§ **What to do**
For this exercise, repeat the listing below from its first line through the line containing "600x542 pixels.", exactly as written.

§ **Data section**

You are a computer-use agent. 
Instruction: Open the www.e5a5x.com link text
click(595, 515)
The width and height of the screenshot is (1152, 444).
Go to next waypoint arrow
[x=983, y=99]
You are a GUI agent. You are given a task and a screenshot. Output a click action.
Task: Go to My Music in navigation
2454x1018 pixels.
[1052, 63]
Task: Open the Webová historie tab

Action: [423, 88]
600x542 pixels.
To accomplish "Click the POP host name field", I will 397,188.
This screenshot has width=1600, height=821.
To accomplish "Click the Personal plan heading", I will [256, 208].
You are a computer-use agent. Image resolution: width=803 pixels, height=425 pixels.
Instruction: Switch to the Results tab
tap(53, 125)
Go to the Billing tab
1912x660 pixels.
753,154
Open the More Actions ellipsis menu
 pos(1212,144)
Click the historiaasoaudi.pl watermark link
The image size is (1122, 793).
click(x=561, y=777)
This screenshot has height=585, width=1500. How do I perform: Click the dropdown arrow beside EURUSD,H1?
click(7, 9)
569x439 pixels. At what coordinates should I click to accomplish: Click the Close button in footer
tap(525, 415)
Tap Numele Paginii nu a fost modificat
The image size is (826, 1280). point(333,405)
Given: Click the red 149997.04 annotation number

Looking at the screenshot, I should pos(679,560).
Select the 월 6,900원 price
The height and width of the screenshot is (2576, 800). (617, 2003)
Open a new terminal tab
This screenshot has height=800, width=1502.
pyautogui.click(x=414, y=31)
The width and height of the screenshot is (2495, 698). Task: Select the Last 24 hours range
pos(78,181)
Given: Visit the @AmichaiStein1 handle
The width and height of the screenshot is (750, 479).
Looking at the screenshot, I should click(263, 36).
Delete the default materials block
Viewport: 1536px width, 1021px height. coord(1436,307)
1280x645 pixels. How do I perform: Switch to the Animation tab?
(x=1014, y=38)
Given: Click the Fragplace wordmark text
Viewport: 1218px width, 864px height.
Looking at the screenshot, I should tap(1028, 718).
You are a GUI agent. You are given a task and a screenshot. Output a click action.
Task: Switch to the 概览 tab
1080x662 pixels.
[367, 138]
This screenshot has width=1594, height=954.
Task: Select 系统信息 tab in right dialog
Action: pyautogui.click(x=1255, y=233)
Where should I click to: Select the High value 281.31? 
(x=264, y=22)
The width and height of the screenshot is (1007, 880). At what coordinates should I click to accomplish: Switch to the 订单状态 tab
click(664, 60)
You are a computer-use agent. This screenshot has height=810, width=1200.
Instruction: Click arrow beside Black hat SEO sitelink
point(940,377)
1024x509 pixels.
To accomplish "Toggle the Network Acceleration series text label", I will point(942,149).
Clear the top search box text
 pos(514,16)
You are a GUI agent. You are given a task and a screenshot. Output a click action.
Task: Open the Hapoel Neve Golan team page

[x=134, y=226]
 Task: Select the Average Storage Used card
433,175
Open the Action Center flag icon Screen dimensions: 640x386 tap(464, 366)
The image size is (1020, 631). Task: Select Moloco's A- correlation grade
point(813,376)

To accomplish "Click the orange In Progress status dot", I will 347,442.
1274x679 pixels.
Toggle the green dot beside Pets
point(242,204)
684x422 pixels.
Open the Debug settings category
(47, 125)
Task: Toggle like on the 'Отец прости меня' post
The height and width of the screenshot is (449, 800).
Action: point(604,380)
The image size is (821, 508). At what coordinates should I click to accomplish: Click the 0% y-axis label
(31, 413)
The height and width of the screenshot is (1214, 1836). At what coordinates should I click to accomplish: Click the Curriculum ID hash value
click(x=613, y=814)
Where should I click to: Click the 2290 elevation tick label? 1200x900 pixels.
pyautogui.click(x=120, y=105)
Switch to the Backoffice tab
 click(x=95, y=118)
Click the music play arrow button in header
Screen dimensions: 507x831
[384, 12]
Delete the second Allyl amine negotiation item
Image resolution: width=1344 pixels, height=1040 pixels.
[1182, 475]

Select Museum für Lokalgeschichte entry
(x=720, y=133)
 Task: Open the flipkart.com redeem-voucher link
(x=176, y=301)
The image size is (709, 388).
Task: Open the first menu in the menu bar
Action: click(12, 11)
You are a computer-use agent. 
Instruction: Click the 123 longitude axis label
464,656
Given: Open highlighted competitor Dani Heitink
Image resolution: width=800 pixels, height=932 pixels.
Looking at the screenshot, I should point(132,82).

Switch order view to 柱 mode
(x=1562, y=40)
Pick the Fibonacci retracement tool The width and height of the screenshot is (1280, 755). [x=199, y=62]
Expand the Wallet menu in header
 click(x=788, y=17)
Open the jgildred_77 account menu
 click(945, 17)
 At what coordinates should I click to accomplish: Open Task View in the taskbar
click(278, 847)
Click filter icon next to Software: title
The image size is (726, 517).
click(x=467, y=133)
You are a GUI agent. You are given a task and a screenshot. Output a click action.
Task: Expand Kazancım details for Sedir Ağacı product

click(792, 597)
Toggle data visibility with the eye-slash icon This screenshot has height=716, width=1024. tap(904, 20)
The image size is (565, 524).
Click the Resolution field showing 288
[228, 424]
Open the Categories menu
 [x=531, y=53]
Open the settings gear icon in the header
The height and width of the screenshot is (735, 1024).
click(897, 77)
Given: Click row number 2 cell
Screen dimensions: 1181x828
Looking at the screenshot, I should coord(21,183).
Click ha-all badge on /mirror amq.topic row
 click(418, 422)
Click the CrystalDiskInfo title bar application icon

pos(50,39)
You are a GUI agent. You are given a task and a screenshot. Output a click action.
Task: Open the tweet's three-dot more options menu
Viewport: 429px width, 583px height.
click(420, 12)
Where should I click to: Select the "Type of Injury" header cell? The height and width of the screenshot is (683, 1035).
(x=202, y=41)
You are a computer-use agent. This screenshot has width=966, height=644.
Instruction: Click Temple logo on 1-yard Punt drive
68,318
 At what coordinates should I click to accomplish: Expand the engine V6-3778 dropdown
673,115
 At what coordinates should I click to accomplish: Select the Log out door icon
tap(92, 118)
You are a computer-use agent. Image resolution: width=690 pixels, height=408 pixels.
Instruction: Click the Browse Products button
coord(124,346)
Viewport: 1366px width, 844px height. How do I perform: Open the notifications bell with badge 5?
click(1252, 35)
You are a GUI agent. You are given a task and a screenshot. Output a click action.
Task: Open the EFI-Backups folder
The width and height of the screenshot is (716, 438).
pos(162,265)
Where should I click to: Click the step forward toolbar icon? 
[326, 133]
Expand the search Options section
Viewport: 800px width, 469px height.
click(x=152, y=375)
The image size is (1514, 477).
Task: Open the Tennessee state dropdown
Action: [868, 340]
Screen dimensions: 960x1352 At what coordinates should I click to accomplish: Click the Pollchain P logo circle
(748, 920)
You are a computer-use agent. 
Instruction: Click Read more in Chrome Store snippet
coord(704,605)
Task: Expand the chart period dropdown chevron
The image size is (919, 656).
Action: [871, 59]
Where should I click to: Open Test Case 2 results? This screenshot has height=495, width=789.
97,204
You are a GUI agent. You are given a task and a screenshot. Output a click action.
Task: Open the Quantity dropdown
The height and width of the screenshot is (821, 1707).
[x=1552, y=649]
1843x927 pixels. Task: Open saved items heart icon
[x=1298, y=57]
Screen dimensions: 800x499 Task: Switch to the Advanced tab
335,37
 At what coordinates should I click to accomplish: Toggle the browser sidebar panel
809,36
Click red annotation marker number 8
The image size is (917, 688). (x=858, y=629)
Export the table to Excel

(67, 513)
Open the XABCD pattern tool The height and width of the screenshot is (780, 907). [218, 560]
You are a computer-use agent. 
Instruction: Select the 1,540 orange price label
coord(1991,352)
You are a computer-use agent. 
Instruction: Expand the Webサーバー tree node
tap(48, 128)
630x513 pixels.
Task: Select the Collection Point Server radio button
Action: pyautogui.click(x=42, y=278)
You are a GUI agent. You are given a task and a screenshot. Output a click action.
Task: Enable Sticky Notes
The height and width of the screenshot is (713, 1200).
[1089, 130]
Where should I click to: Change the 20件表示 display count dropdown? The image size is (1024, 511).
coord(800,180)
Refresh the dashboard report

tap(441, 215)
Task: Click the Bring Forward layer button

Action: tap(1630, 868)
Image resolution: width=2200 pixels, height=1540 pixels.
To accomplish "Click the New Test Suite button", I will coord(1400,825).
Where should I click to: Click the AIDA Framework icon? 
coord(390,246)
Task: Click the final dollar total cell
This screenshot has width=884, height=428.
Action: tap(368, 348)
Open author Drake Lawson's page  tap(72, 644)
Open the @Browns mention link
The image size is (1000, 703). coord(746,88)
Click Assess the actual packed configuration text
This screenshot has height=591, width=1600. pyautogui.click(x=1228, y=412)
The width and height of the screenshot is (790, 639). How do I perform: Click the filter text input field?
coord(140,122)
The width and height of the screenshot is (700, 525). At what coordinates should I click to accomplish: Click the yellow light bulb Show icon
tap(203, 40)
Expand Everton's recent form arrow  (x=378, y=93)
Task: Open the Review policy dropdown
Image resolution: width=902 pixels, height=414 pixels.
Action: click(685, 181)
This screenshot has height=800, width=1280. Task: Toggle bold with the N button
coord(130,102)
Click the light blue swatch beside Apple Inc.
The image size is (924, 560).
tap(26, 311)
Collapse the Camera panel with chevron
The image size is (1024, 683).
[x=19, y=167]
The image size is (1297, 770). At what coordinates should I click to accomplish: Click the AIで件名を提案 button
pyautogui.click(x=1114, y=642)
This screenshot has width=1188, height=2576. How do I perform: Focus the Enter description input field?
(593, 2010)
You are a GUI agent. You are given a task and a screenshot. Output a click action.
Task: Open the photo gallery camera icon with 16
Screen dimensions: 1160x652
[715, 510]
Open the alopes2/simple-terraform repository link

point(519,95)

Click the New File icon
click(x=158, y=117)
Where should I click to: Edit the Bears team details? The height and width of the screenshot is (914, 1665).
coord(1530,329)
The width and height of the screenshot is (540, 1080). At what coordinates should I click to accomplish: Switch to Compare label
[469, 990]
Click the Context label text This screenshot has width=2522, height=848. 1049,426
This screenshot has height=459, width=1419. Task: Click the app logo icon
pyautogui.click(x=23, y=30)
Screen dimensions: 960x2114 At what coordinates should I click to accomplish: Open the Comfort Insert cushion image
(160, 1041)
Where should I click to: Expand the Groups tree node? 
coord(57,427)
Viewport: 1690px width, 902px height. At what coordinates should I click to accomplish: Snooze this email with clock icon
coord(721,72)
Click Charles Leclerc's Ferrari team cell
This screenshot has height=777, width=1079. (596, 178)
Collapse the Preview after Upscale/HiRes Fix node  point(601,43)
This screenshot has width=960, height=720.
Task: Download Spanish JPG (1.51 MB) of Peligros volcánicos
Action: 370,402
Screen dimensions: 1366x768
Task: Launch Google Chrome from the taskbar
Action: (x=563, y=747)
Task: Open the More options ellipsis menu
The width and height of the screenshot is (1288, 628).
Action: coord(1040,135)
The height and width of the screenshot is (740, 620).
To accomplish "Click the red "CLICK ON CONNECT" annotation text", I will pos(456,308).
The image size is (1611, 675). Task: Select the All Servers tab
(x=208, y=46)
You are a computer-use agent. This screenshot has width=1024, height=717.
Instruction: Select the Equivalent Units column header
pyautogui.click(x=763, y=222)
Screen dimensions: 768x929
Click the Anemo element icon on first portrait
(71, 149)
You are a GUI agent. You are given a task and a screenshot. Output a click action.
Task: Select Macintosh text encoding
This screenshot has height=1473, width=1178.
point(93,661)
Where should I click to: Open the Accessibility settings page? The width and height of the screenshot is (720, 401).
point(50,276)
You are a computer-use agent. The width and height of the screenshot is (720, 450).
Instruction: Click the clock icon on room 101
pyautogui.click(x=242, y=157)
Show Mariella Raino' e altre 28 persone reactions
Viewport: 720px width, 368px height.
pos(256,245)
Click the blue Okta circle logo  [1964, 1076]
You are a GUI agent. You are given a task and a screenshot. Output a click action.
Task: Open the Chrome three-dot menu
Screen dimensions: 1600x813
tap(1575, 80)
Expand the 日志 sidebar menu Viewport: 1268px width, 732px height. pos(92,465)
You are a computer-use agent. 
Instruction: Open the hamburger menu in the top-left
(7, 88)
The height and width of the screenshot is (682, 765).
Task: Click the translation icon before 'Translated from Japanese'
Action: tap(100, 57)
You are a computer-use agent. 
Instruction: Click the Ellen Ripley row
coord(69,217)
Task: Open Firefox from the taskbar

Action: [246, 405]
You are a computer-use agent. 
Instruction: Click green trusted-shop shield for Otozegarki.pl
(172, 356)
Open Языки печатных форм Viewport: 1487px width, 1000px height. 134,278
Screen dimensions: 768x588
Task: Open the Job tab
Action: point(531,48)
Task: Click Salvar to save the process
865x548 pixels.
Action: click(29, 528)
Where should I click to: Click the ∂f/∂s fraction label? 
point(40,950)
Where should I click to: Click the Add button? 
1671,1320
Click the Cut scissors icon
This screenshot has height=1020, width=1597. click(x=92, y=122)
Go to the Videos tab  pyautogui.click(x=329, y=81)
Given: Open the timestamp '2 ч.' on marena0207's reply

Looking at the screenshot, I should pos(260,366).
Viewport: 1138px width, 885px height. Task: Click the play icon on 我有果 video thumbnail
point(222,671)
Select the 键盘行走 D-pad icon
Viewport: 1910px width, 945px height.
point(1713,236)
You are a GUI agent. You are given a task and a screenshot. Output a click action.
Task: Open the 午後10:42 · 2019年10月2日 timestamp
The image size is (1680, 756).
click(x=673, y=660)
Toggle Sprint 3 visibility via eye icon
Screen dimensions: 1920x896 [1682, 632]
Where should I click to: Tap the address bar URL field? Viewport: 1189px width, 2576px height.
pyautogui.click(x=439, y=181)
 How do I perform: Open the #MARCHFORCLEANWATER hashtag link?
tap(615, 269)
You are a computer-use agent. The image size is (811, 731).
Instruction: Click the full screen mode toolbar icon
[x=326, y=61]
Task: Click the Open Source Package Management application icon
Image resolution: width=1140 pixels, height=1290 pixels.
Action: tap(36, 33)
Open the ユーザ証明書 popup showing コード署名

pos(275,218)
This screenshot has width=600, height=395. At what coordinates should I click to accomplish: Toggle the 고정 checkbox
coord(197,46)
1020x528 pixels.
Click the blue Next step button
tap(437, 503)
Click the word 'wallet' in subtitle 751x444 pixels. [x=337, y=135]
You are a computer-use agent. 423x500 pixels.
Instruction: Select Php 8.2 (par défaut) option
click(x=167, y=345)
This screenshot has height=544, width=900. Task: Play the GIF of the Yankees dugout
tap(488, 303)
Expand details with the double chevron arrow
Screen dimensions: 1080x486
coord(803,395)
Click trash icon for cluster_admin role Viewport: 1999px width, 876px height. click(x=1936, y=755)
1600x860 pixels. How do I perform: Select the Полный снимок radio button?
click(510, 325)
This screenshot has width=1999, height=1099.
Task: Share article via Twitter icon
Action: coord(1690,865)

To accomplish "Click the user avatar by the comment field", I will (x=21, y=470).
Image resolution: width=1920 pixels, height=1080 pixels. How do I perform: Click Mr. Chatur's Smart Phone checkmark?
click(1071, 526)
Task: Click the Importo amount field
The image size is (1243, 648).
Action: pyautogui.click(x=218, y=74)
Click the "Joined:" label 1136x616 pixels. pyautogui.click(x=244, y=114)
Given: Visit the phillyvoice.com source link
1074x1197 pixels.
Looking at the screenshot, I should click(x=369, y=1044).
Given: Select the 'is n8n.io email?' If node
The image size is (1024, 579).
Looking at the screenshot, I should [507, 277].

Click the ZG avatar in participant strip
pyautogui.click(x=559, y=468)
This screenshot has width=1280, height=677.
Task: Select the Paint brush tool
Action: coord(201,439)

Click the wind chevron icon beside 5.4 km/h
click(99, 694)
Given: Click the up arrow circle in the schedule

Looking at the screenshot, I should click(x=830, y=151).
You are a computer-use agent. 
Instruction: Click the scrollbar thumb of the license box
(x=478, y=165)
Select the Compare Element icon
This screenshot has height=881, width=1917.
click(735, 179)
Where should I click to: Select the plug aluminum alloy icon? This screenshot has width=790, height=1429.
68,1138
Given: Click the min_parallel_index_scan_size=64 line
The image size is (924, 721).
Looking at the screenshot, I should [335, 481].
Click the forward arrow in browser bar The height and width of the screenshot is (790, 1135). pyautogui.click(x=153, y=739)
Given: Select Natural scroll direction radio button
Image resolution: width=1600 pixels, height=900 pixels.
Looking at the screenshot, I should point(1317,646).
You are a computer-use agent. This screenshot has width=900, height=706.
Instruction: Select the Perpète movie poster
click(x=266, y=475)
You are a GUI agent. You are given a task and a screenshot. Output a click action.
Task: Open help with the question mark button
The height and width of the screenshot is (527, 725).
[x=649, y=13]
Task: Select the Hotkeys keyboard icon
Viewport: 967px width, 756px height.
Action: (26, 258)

§ **Solution**
You are a computer-use agent. 
Instruction: Open the www.e5a5x.com link text
click(595, 515)
The width and height of the screenshot is (1152, 444).
Go to next waypoint arrow
[x=983, y=99]
You are a GUI agent. You are given a task and a screenshot. Output a click action.
Task: Go to My Music in navigation
2454x1018 pixels.
[1052, 63]
Task: Open the Webová historie tab

Action: [423, 88]
600x542 pixels.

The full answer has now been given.